Mercredi 28, Balaruc

Sortie en VTT mémorable. Quand nous attaquons la garrigue, le ciel noircit, quand nous arrivons à l’abbaye, ça pète de partout, des trombes d’eau se déversent sur nos têtes, nous tentons de basculer côté mer, c’est pire, la température s’effondre, 11°C indiquent les compteurs, nos pieds pèsent des tonnes, les chemins s’effacent, transformés en rivières, les éclairs frappent autour de nous, c’est comme si la canicule s’était soudain déchirée pour s’abattre sur nous. Nous claquons des dents, mais nous sommes heureux, vivants.

Jeudi 29, Balaruc

Lueur
Lueur

Vendredi 30, Balaruc

Des médecins se regroupent pour critiquer le gel hydro-alcoolique.
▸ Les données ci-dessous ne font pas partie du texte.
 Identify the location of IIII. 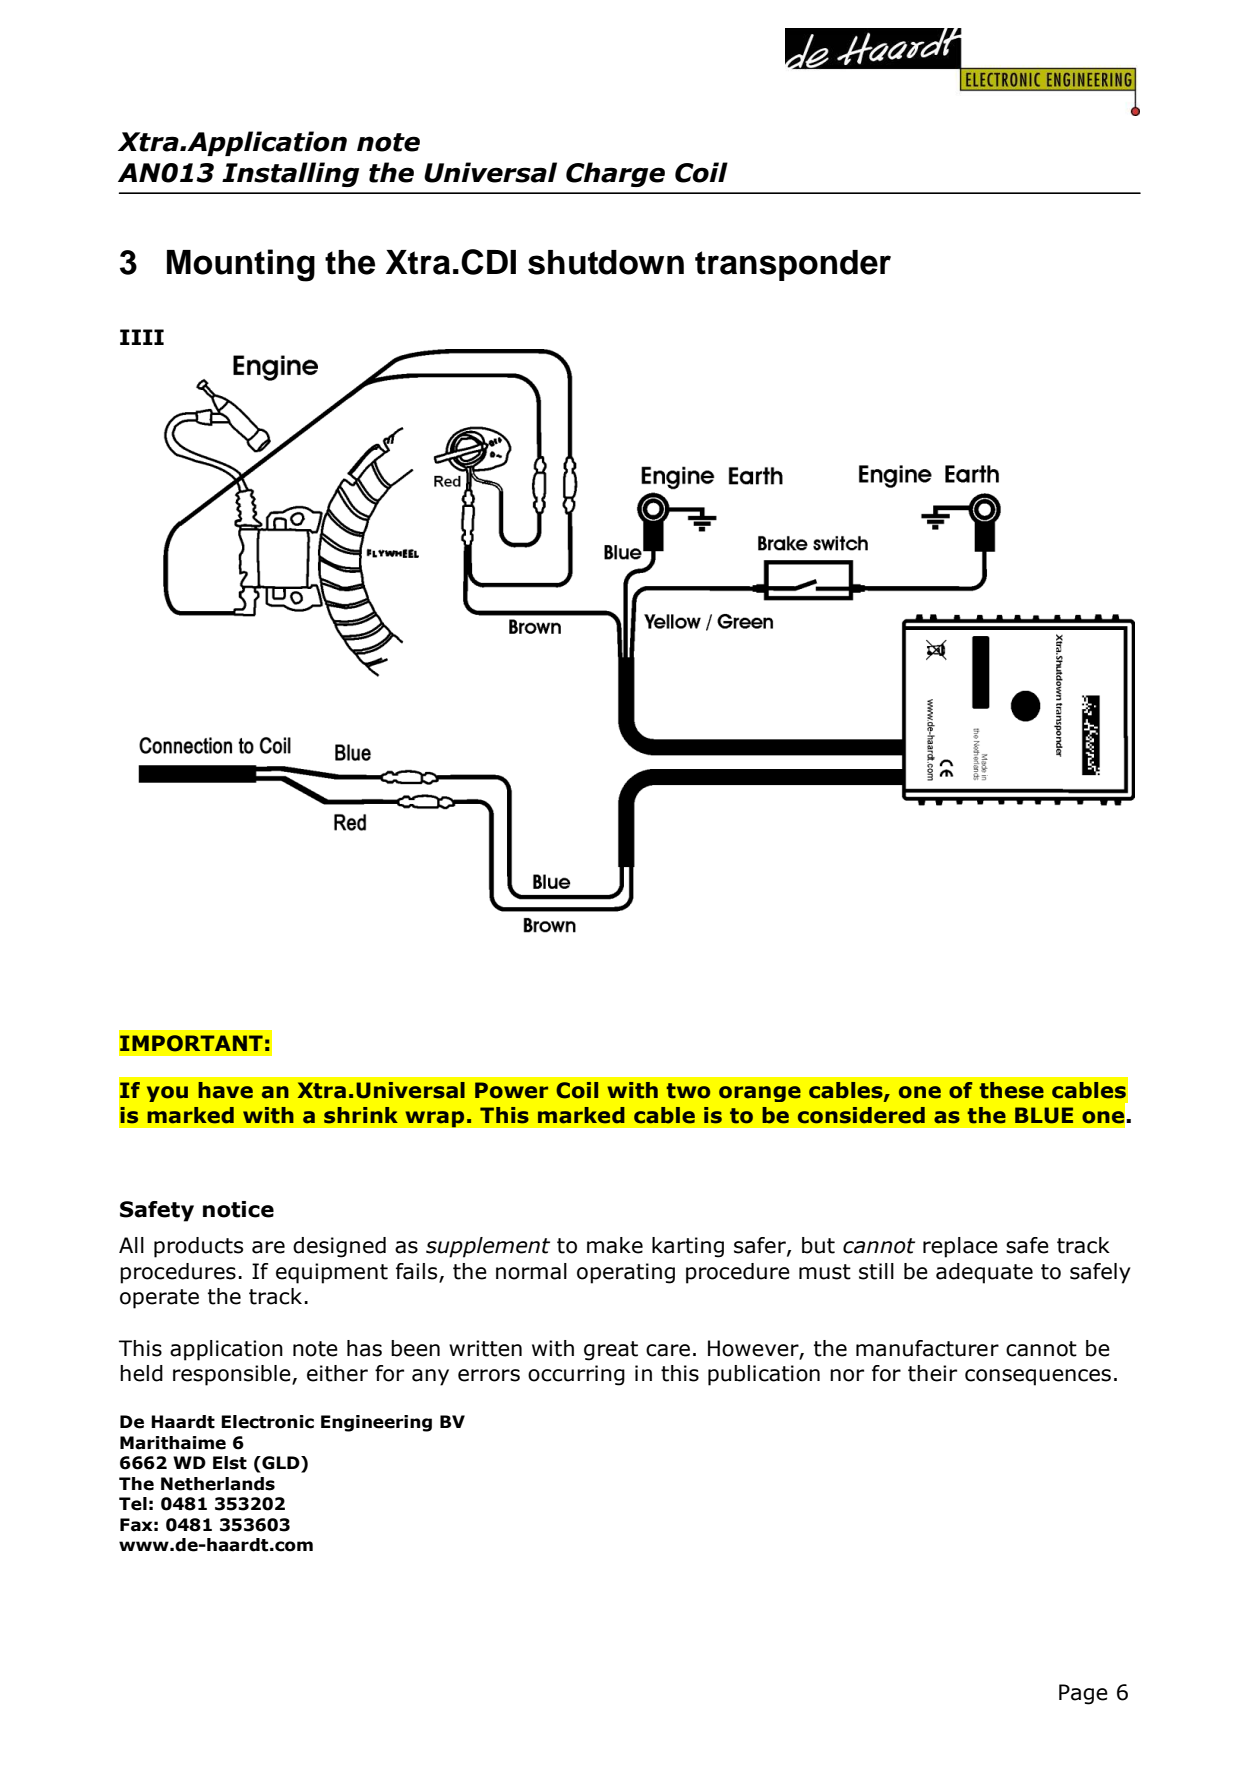
(142, 337).
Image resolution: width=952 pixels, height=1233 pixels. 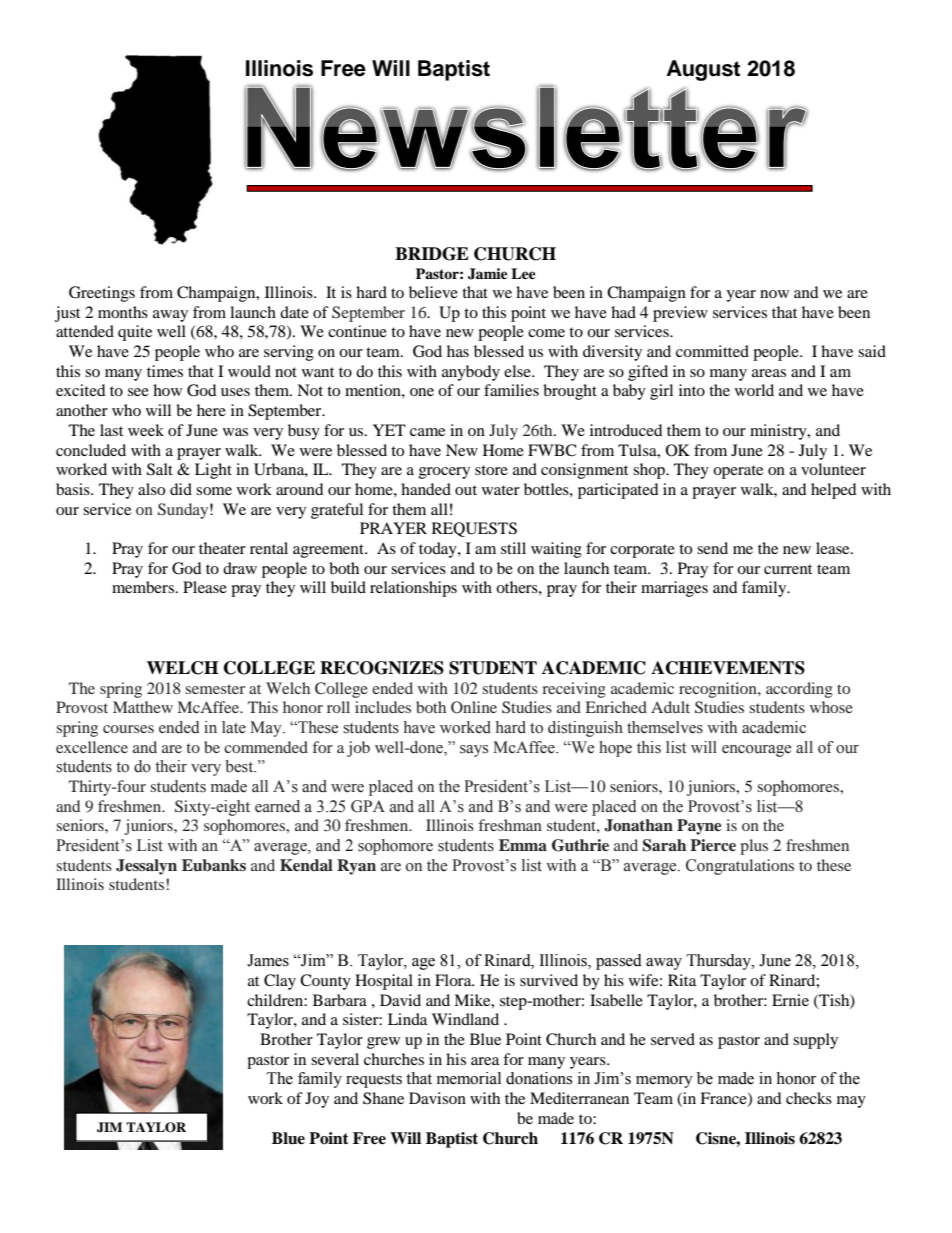 I want to click on current, so click(x=788, y=569).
Les cons. Ils prétendent que le gel contient des perturbateurs endocriniens. Ils ne peuvent pas regarder la formulation OMS : alcool, eau, glycérine. C’est tout. Après, que des labos mettent des merdes dans leurs produits, c’est une autre affaire. Ce n’est pas le gel qui est en question, mais certaines pratiques commerciales. Mais nos médecins mélangent tout, aussi parce que ça les emmerde de se désinfecter les mains, parce qu’ils s’en fichent d’infecter les patients.